La aludida estaba con su mujer, esperando en el portal. Bueno, con su mujer y con su hijo pequeño. ¿Pero dónde va a ir el niño, a ver? ¡Que yo tengo un coche, mamá, un coche, no un microbús! Los dos, que siempre se habían querido tanto, discutían todas las noches desde que ella tuvo la brillante idea de traerse a su prima y a su marido del pueblo a pasar una temporadita en Madrid, porque están solos, ¿sabes, cariño?, no tienen hijos, y nunca salen, no ven a nadie, me dan tanta pena Desde entonces, para más inri, a Emilio, en casa, le llamaban Antonio, por el padre de los Alcántara, los de la tele. Allí, igual que en Cuéntame, todos querían mucho a la abuela, porque además la pobre no hacía otra cosa que cargar con el trabajo ajeno, hacer la compra, la comida, llevarse a los niños al parque, al cine, regar las plantas, planchar, yo no me sé estar sin hacer nada, decía. Emilio la adoraba, pero el día que fue a recogerla a la estación y se la encontró con aquella pareja de carcamales la habría matado. Y la noche anterior, mientras la oía calcular que, total, el niño cabía en cualquier sitio, con los diez años que tenía y los chuletones que se comía el angelito, la habría rematado.
-Cu-én-ta-me cómo te ha ido -canturreaba su hija cuando se fueron a la cama.
-Tú calladita -le había contestado él-, que todavía te vienes mañana de excursión
Ella, que se había apresurado a quedar con sus amigas en la piscina cuando el plan del domingo todavía no superaba la nebulosa barrera del proyecto, era la única que se había librado. Para algo es la más lista, le había dicho su mujer al meterse en la cama, ¿o no, Antonio? Ya está bien, Ana, él no se había reído, ya está bien de chistecitos Es que sólo te falta el bigote, Emilio, había resumido ella y los dos se habían echado a reír a la vez. Y es que era verdad, se dijo él por la mañana mientras empujaba al niño dentro del asiento trasero sin mirar, lo peor es que es verdad
-¿Ya está todo el mundo en su sitio? -escuchó un coro de síes y la tos bronquítica de su tío Ernesto, que había ocupado el asiento del copiloto por su cuenta, sin pedirle permiso a nadie-. ¡Pues, hala, a comer a El Escorial!
¡Qué alegría!, añadió para sí mismo. Por lo demás, atasco ya en Moncloa, ola de calor, millones de coches, la tía Isabel haciendo el tonto con la ventanilla, el niño mareándose. Y quién no, hijo mío, pensó su padre, mientras enfilaba la carretera de El Escorial para encontrar más de lo mismo. Más sí, concluiría después, más, bueno, pero todo no.
- ¡Anda, mira, Emilio! -Ernesto chilló con tanta energía que le asustó-. ¡El Valle de los Caídos! Si está aquí al lado, pues podíamos ir
-¿Cómo que aquí al lado? -hasta ahí podíamos llegar, se dijo-. Si el Valle de los Caídos está lejísimos, en la carretera de Andalucía o por ahí
- ¡Que no, Emilio, que no! -su tío insistió-. Que lo acabo de ver en un cartel.
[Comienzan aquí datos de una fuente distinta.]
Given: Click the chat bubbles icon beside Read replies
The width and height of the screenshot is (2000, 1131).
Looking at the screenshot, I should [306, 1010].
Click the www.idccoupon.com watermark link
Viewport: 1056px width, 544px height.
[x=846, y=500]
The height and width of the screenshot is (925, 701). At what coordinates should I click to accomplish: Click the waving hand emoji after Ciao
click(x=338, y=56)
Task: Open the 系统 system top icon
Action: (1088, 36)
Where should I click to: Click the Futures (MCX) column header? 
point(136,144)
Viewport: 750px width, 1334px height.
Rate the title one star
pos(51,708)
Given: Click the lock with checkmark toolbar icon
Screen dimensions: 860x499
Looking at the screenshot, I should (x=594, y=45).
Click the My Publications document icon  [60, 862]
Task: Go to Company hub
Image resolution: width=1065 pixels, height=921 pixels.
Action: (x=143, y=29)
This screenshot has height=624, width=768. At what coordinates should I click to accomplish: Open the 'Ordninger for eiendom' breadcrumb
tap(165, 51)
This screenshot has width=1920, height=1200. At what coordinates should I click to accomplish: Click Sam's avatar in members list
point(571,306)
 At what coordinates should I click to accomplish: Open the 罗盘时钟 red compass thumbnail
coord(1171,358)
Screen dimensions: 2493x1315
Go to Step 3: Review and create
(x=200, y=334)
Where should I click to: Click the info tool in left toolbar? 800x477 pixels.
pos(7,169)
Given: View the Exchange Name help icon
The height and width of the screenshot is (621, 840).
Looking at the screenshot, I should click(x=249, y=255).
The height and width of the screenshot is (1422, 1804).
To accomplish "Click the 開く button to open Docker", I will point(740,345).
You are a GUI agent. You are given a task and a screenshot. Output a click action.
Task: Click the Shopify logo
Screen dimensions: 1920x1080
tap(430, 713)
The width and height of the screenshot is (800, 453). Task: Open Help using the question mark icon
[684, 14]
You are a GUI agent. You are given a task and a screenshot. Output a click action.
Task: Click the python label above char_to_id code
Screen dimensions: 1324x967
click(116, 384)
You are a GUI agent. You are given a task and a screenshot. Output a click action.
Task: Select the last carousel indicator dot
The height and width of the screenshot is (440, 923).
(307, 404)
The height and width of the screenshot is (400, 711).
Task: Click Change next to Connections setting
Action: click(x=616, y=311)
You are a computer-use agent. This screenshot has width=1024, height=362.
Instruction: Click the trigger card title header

-¿Cómo que en un cartel? -no es posible, se dijo Emilio, o sea, que no puede ser, esto no es la serie, es la realidad, y en la realidad no pueden seguir existiendo según qué carteles.
-Que sí -su tío extendió el brazo, señaló al arcén-, mira
Entonces Emilio vio. Con sus propios ojos vio. Sin poder creerlo, vio. Lo que no podía ser, y sin embargo era. Comunidad de Madrid, Ruta Imperial, decía muy claro, ¡Ruta Imperial!, seguía diciendo, ¡Imperial!, nada menos, y allí, al lado de un punto rojo, entre El Escorial y Guadarrama, con letras igual de grandes, Valle de los Caídos.
-Tranquilo, Emilio -su mujer le apaciguó desde atrás y él se limitó a asentir con la cabeza, porque no estaba tranquilo, sino tranquilísimo. Y tranquilísimo avanzó hasta la siguiente salida, tranquilísimo la tomó, tranquilísimo siguió la flecha que indicaba el cambio de sentido, y tranquilísimo volvió a Madrid.
-¡Jo, papá! -su hija le abrazó al volver de la piscina-. Te prometo que nunca más te volveremos a llamar Antonio.